Army Attempts Synchronizing Summer Moves
Officers and senior NCOs reporting to leadership schools at three Army installations this summer will be part of a pilot program that aims to “synchronize and integrate” the delivery of their household goods with their assigned living quarters, a senior Army leader said.
The plan being carried out by the U.S. Army Installation Command is part of an overarching initiative prioritized by Army Secretary Ryan McCarthy and Army Chief of Staff Gen. James McConville to improve the quality of life for soldiers and their families.
The pilot will involve the summer rotation of some 1,000 NCOs and officers and their families, Gen. Gus Perna, commander of the U.S. Army Materiel Command, said at a breakfast hosted by the Defense Writers Group, a program of George Washington University’s School of Media and Public Affairs’ Project for Media and National Security.
“We’re breaking some dishes. We’re changing our philosophy about bringing these future leaders of our Army in,” said Perna, whose command absorbed Army Installation Command a year ago and who has taken the lead on the Army’s housing and quality of life improvements.
NCOs attending the Sergeants Major Academy at Fort Bliss, Texas, majors attending Command and General Staff College at Fort Leavenworth, Kansas, and colonels reporting to the U.S. Army War College at Carlisle Barracks, Pennsylvania, will receive their orders 120 to 180 days out “so everybody knows where they’re going,” Perna said.
The students will be instructed not to report before a certain date to allow the installations to “synchronize and integrate” delivery of household goods and ensure houses are available, clean and with no outstanding work orders.
“The day they show up, they sign for a house, they already know their address, household goods show up right behind them, like in a movie—a car shows up and a truck shows up, families move in,” Perna said he envisioned.

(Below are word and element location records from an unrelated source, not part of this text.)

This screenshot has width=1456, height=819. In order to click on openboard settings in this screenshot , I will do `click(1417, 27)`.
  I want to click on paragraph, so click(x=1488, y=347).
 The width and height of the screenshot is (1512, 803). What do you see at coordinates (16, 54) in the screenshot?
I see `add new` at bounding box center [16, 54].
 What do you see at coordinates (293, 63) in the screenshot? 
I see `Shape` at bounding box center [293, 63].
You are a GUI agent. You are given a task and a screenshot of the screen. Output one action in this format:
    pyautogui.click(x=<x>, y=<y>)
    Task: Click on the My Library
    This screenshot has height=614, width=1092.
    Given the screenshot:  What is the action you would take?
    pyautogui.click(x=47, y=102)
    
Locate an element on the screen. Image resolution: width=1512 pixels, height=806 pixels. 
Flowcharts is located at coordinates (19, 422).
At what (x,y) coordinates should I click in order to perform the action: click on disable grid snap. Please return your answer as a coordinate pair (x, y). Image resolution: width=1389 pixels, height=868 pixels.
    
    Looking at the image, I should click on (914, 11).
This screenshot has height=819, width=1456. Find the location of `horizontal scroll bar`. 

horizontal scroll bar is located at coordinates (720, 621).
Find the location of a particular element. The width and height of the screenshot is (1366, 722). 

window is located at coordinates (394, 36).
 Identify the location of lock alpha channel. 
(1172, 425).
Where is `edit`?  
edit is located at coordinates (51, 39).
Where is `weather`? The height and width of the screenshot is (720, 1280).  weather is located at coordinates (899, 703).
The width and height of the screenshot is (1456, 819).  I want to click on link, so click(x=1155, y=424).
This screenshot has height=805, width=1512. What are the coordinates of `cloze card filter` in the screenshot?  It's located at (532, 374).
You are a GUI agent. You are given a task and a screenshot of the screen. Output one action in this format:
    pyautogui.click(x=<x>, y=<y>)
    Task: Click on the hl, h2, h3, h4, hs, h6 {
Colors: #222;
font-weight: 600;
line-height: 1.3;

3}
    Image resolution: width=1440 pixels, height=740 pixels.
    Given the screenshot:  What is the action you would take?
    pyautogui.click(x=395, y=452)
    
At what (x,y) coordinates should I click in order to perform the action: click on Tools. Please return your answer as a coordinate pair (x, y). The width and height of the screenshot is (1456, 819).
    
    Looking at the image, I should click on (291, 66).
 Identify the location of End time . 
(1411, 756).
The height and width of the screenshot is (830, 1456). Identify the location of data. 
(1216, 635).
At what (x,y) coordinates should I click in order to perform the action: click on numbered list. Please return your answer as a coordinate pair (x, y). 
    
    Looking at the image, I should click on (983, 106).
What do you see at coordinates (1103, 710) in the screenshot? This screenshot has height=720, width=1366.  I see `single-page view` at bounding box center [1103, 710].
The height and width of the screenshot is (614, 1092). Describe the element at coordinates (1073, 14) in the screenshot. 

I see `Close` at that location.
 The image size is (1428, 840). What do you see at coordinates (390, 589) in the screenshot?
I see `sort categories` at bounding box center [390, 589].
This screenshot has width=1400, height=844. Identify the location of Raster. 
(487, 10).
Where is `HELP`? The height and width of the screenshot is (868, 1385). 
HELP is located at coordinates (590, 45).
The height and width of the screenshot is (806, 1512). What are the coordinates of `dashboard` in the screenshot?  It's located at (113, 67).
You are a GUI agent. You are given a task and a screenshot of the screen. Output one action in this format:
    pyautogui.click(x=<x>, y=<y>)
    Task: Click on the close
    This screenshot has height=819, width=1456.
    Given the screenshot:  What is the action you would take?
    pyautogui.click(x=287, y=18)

“Our excuse was, it’s a thousand people, it’s too hard. We said, ‘Bull crap.’ We can figure this out, we’re the Army,” Perna said, adding, “If we can do that, why can’t we do it for the entire Army?”
The school rotation pilot is one of two such programs taking place under the Army’s quality of life improvement initiatives. The other is focused on the communities in and around Fort Polk, Louisiana, Fort Irwin, California, and Fort Wainwright, Alaska, austere locations where the Army trains its brigade combat teams.
Perna pointed out that 70% of the force at those installations live off-post, which lends itself to establishing partnerships with nearby communities “to enable what they’ll bring to us,” such as schools, movie theaters and other forms of entertainment.